Work required
Every line from the one with "1100x550 pixels." to the one with "Given: Click the NAV future funding cell", including those two, is to be copied exactly; all other lines of the entries below are left out.

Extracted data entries
[Start of section]

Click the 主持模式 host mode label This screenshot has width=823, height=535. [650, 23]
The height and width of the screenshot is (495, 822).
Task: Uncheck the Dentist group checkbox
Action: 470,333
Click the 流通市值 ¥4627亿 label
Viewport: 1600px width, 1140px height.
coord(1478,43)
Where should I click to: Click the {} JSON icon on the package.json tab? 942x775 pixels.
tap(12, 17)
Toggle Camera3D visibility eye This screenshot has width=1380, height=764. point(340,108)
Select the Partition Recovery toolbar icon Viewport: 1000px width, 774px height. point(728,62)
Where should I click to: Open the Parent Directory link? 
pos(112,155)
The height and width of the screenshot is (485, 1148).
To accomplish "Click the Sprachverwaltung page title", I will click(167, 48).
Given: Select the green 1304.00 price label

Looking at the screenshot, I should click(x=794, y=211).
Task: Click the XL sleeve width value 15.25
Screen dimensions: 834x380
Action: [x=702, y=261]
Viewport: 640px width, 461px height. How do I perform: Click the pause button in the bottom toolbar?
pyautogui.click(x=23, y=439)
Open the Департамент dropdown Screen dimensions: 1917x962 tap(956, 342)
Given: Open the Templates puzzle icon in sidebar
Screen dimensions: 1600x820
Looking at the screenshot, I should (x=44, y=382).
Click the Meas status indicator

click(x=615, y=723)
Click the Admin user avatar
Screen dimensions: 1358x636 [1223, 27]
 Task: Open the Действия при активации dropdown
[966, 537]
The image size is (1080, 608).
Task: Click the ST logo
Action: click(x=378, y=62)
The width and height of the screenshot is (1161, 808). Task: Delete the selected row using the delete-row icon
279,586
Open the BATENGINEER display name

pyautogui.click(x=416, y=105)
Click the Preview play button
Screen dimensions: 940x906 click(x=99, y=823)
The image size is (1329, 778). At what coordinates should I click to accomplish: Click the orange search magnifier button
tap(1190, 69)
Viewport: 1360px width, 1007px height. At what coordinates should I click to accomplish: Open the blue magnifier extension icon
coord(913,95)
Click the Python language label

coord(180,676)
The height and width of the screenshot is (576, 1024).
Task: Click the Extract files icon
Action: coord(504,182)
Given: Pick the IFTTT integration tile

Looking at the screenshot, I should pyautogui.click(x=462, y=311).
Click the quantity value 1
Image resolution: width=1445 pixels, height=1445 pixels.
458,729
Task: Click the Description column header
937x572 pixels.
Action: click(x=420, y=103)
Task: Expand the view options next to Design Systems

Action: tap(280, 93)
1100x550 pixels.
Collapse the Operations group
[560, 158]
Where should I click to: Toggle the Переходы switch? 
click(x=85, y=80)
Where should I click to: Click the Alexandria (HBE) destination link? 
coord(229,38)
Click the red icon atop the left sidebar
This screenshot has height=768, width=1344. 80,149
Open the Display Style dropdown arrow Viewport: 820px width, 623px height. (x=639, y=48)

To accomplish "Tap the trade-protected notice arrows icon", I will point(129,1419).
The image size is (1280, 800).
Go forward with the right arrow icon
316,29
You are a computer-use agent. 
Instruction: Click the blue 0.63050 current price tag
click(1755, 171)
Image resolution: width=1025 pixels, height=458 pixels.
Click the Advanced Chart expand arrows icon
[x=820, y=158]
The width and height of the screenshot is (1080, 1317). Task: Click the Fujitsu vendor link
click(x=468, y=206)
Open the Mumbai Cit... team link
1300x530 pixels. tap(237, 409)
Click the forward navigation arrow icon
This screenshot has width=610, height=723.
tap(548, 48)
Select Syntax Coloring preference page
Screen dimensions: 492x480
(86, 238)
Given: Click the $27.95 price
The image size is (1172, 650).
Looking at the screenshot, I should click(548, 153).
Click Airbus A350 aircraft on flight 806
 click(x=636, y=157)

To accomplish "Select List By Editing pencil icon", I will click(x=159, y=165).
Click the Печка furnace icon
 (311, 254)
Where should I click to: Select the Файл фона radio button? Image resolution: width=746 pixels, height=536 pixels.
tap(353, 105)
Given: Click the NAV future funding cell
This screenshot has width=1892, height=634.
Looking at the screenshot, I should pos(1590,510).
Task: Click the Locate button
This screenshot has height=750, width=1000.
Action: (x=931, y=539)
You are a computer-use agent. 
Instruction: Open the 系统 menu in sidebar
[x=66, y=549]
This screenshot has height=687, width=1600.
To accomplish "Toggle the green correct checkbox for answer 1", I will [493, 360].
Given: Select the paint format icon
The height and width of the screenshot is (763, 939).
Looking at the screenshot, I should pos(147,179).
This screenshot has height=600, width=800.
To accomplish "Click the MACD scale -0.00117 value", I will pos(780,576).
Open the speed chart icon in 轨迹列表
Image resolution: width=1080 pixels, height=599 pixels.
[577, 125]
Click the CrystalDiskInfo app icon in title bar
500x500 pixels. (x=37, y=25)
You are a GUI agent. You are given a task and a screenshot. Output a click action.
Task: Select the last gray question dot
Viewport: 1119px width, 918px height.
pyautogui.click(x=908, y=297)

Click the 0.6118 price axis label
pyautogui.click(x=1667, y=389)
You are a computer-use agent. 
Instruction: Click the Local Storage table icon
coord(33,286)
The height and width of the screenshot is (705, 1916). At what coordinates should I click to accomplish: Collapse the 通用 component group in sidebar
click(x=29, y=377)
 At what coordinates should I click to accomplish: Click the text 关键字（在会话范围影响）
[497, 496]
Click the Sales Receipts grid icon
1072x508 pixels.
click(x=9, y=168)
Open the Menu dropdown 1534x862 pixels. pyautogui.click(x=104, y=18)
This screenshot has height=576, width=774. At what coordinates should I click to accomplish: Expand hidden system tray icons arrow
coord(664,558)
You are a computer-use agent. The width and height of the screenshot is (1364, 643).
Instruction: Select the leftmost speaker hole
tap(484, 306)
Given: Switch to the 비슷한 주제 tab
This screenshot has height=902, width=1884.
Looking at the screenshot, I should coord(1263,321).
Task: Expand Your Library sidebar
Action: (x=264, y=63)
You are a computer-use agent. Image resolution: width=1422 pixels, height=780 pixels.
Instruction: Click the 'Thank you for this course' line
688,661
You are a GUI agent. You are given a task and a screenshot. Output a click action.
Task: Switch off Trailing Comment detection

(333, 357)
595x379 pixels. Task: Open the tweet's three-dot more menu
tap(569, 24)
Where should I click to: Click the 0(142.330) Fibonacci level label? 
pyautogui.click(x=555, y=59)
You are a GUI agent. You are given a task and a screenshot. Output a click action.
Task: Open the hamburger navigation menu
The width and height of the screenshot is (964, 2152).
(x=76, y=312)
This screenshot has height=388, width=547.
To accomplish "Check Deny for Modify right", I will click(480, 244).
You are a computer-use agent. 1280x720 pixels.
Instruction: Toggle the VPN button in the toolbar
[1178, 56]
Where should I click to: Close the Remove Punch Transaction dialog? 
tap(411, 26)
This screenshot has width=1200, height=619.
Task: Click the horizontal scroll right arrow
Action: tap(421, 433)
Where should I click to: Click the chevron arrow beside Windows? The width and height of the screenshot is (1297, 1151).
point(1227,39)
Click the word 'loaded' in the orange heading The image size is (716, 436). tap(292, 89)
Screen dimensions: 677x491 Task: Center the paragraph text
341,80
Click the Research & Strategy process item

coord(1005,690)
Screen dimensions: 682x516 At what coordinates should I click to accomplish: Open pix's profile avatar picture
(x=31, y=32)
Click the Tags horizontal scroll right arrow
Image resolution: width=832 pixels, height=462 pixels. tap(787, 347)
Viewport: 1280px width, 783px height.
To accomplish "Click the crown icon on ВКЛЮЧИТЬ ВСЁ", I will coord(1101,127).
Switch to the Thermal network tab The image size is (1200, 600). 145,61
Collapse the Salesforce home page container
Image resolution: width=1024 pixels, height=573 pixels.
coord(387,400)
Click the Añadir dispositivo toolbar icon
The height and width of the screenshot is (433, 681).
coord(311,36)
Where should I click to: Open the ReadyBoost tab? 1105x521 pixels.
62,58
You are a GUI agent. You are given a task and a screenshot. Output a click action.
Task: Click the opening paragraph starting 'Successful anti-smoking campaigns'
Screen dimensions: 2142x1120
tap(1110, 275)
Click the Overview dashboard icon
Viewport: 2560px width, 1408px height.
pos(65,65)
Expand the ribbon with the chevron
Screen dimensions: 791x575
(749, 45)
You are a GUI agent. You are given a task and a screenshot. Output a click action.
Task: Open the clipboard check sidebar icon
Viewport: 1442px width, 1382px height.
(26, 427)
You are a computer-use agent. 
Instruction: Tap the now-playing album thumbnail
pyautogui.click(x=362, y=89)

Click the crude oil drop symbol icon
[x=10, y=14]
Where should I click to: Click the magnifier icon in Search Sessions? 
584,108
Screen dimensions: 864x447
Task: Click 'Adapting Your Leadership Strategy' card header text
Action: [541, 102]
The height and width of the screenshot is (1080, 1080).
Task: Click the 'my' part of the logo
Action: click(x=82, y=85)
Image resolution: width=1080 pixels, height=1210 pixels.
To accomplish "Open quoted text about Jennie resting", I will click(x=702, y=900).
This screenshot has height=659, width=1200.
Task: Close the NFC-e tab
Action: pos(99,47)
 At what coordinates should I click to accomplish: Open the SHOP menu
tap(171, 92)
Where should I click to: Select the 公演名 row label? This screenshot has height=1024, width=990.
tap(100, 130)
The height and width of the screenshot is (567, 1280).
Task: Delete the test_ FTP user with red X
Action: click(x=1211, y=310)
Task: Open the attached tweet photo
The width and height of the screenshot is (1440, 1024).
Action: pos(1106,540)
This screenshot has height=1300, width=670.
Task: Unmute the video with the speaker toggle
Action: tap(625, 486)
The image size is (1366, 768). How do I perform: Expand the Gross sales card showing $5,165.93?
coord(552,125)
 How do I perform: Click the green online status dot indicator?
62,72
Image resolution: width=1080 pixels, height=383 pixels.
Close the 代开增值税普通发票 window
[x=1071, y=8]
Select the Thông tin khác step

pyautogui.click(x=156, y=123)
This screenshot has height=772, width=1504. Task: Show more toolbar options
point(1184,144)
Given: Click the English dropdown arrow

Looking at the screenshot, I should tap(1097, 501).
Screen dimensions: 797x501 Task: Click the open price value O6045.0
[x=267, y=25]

[End of section]

Reply to the exercise
1100x550 pixels.
Collapse the Operations group
[560, 158]
Where should I click to: Toggle the Переходы switch? 
click(x=85, y=80)
Where should I click to: Click the Alexandria (HBE) destination link? 
coord(229,38)
Click the red icon atop the left sidebar
This screenshot has height=768, width=1344. 80,149
Open the Display Style dropdown arrow Viewport: 820px width, 623px height. (x=639, y=48)

To accomplish "Tap the trade-protected notice arrows icon", I will point(129,1419).
The image size is (1280, 800).
Go forward with the right arrow icon
316,29
You are a computer-use agent. 
Instruction: Click the blue 0.63050 current price tag
click(1755, 171)
Image resolution: width=1025 pixels, height=458 pixels.
Click the Advanced Chart expand arrows icon
[x=820, y=158]
The width and height of the screenshot is (1080, 1317). Task: Click the Fujitsu vendor link
click(x=468, y=206)
Open the Mumbai Cit... team link
1300x530 pixels. tap(237, 409)
Click the forward navigation arrow icon
This screenshot has width=610, height=723.
tap(548, 48)
Select Syntax Coloring preference page
Screen dimensions: 492x480
(86, 238)
Given: Click the $27.95 price
The image size is (1172, 650).
Looking at the screenshot, I should click(548, 153).
Click Airbus A350 aircraft on flight 806
 click(x=636, y=157)

To accomplish "Select List By Editing pencil icon", I will click(x=159, y=165).
Click the Печка furnace icon
 (311, 254)
Where should I click to: Select the Файл фона radio button? Image resolution: width=746 pixels, height=536 pixels.
tap(353, 105)
Given: Click the NAV future funding cell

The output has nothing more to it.